Stored data:

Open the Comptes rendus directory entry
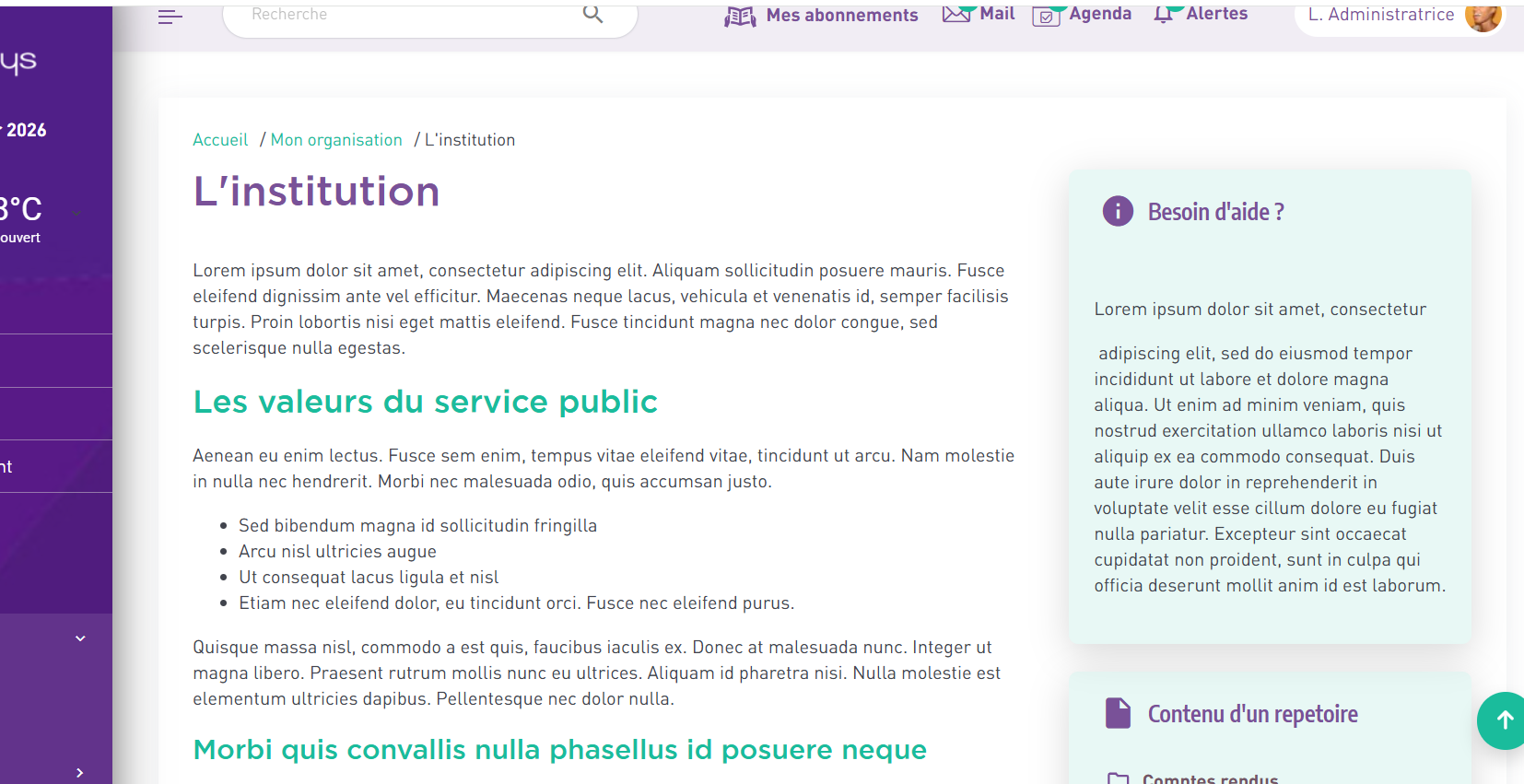This screenshot has height=784, width=1524. pyautogui.click(x=1210, y=778)
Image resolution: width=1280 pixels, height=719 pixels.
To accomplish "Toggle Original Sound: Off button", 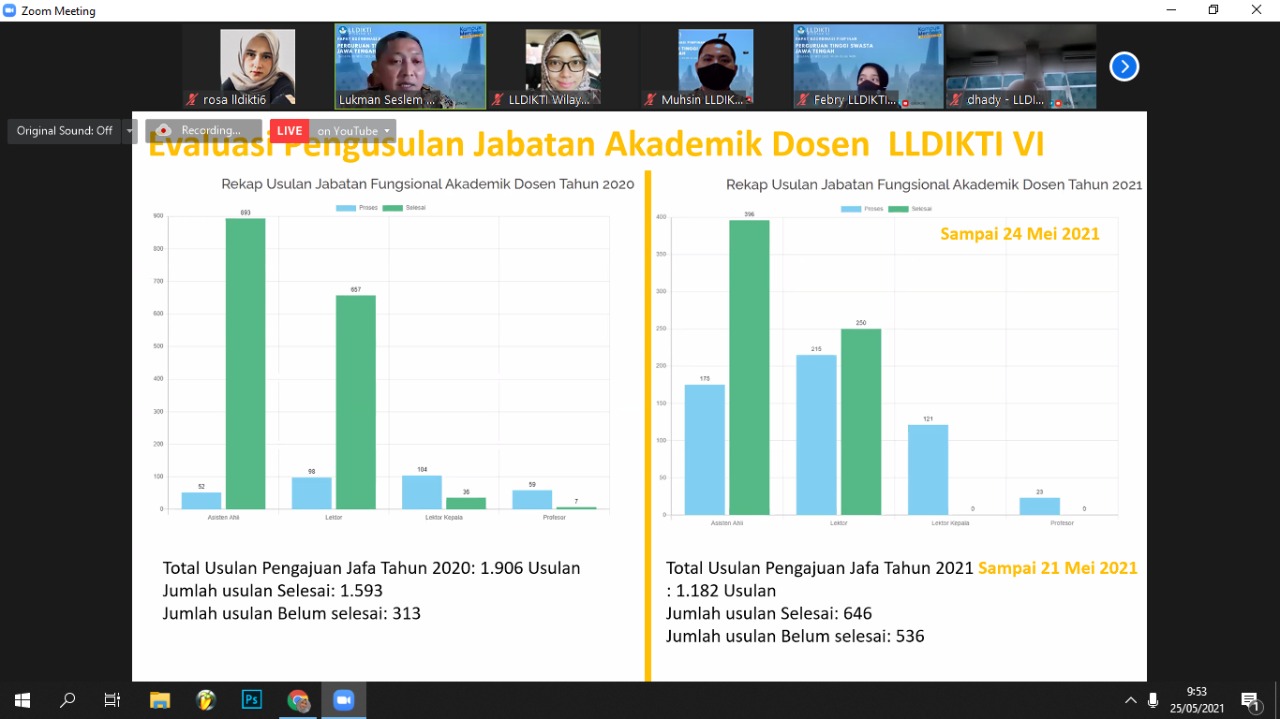I will tap(64, 131).
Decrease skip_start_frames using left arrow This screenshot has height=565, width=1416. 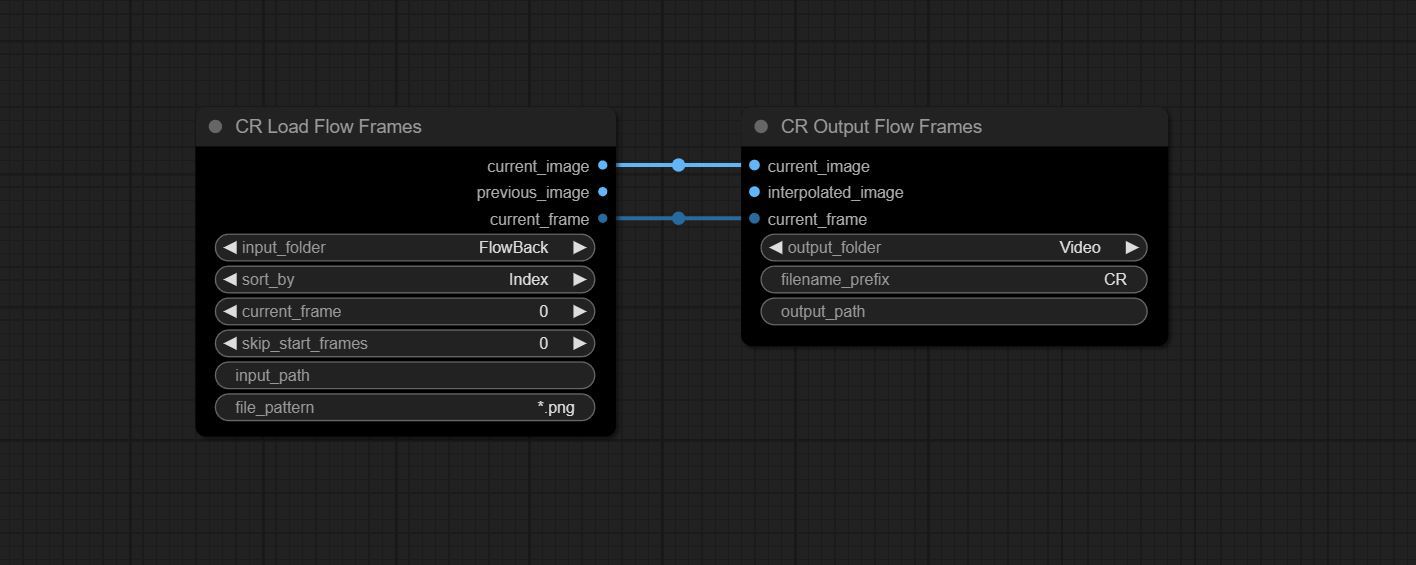(x=230, y=343)
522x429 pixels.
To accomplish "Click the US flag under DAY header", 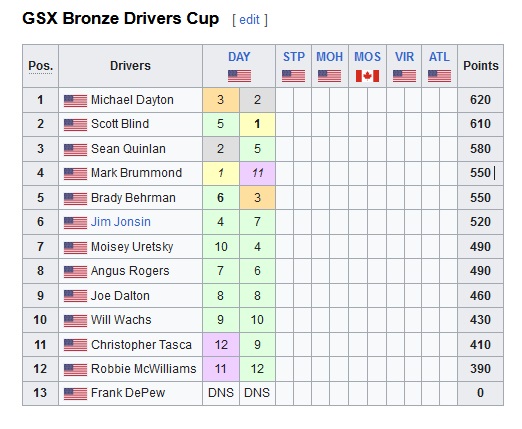I will (239, 76).
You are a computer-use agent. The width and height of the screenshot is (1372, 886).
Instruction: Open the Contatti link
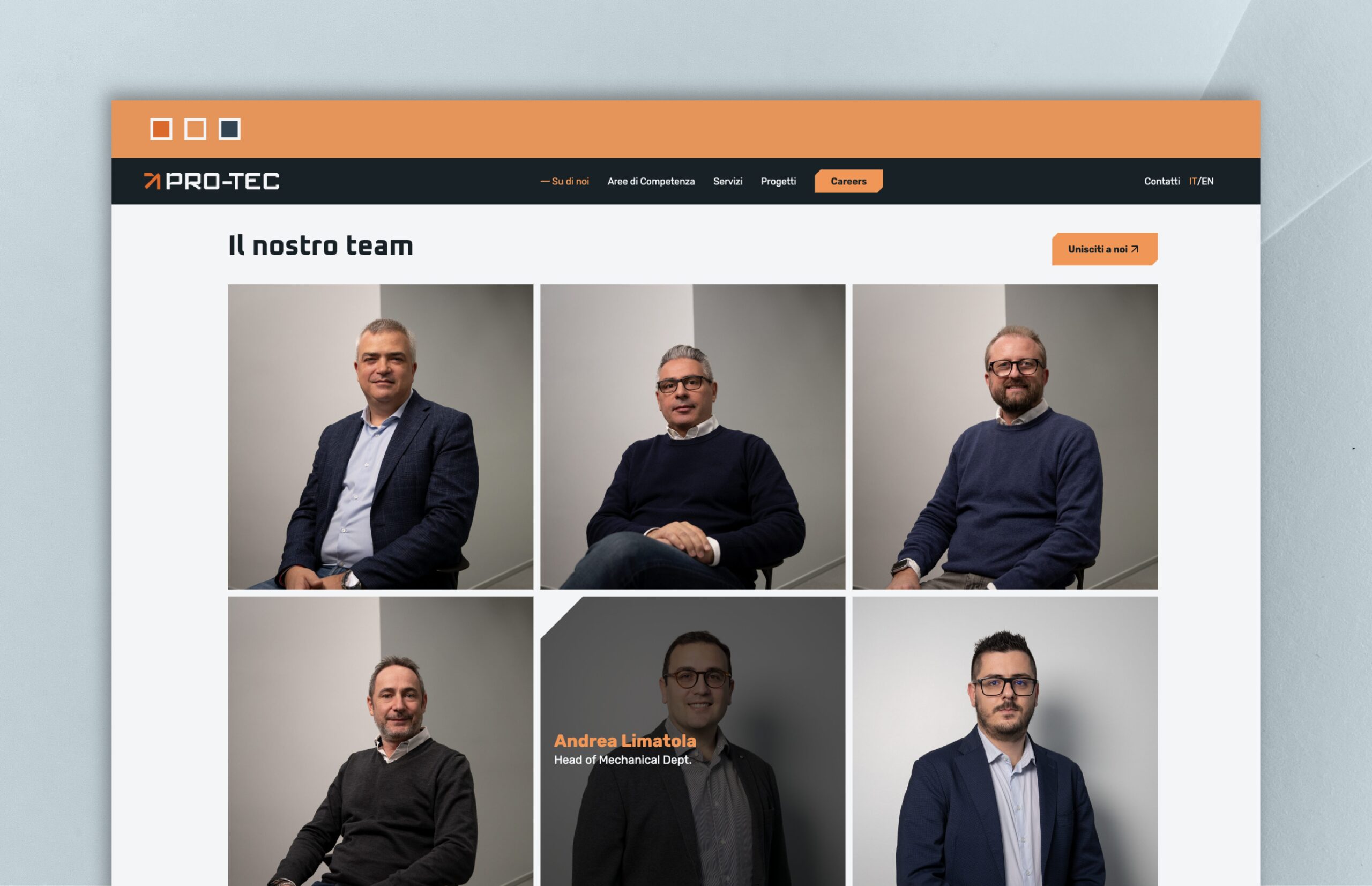[1161, 181]
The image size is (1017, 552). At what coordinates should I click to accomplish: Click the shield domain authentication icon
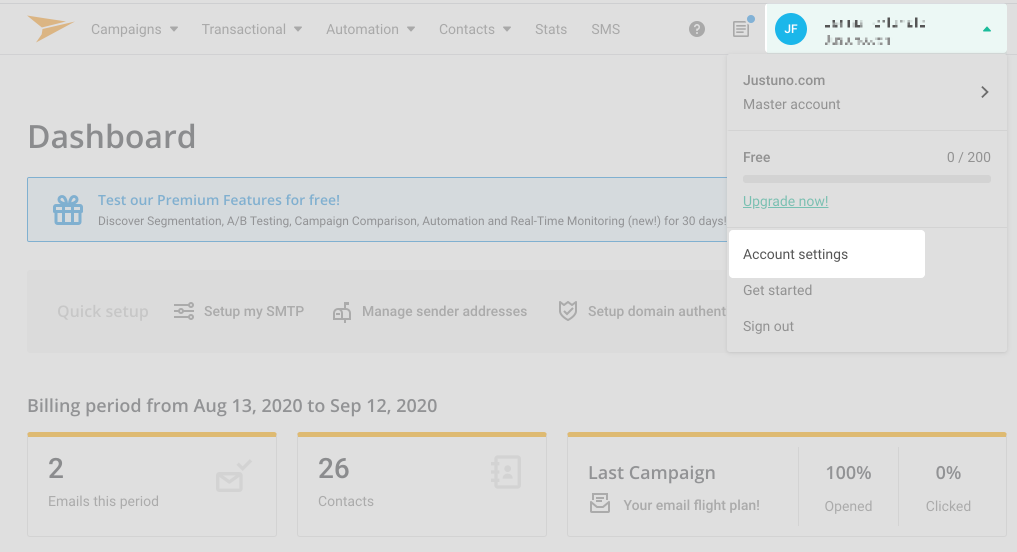(x=568, y=311)
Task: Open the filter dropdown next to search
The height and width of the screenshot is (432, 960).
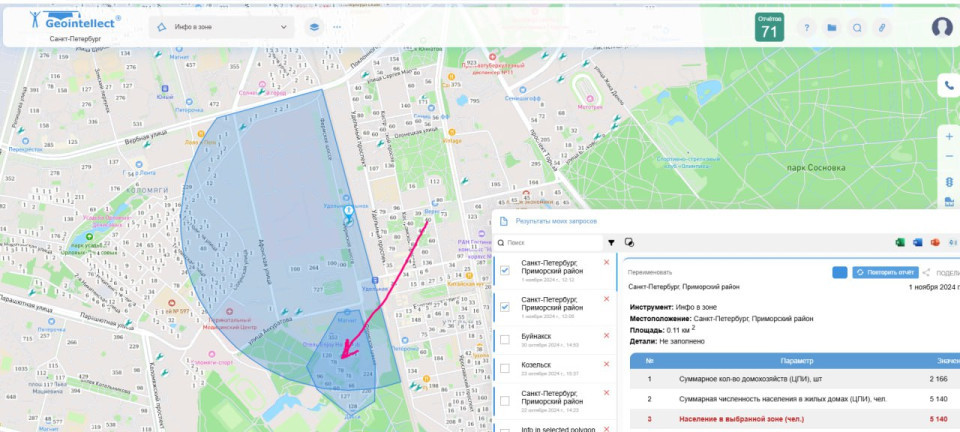Action: pyautogui.click(x=611, y=242)
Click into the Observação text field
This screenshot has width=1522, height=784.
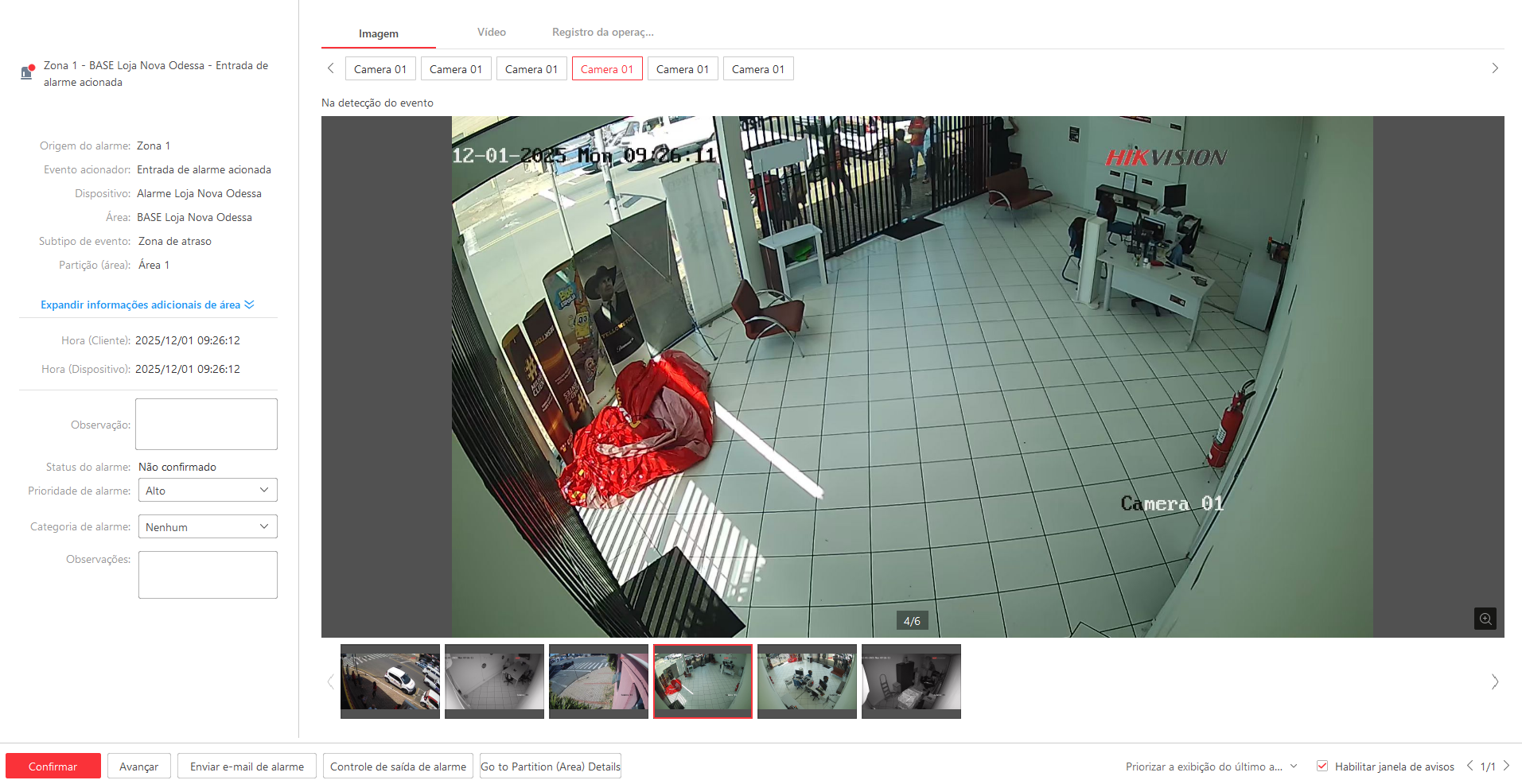point(206,424)
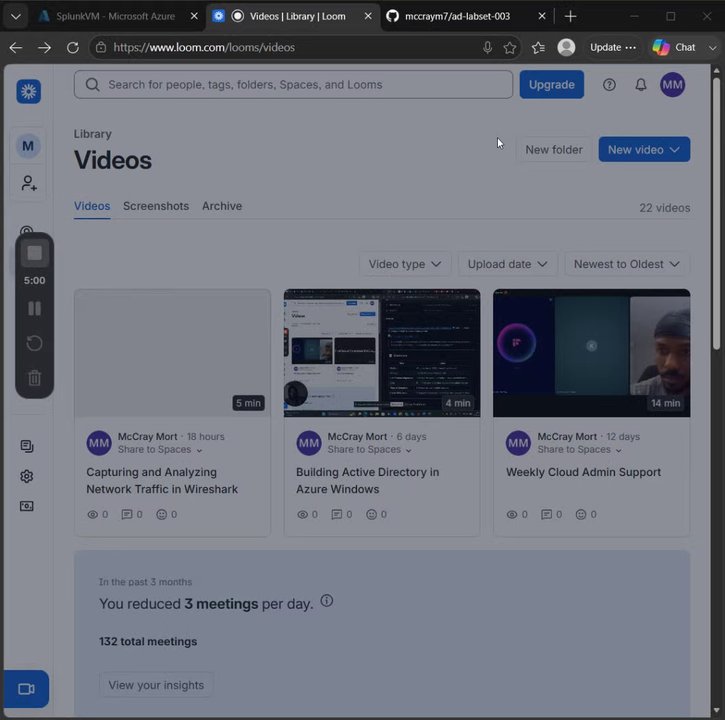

-- Task statement --
Could you state how many lines in the data hold the word "pixels"? Only the number should be given.

-- Problem solution --
2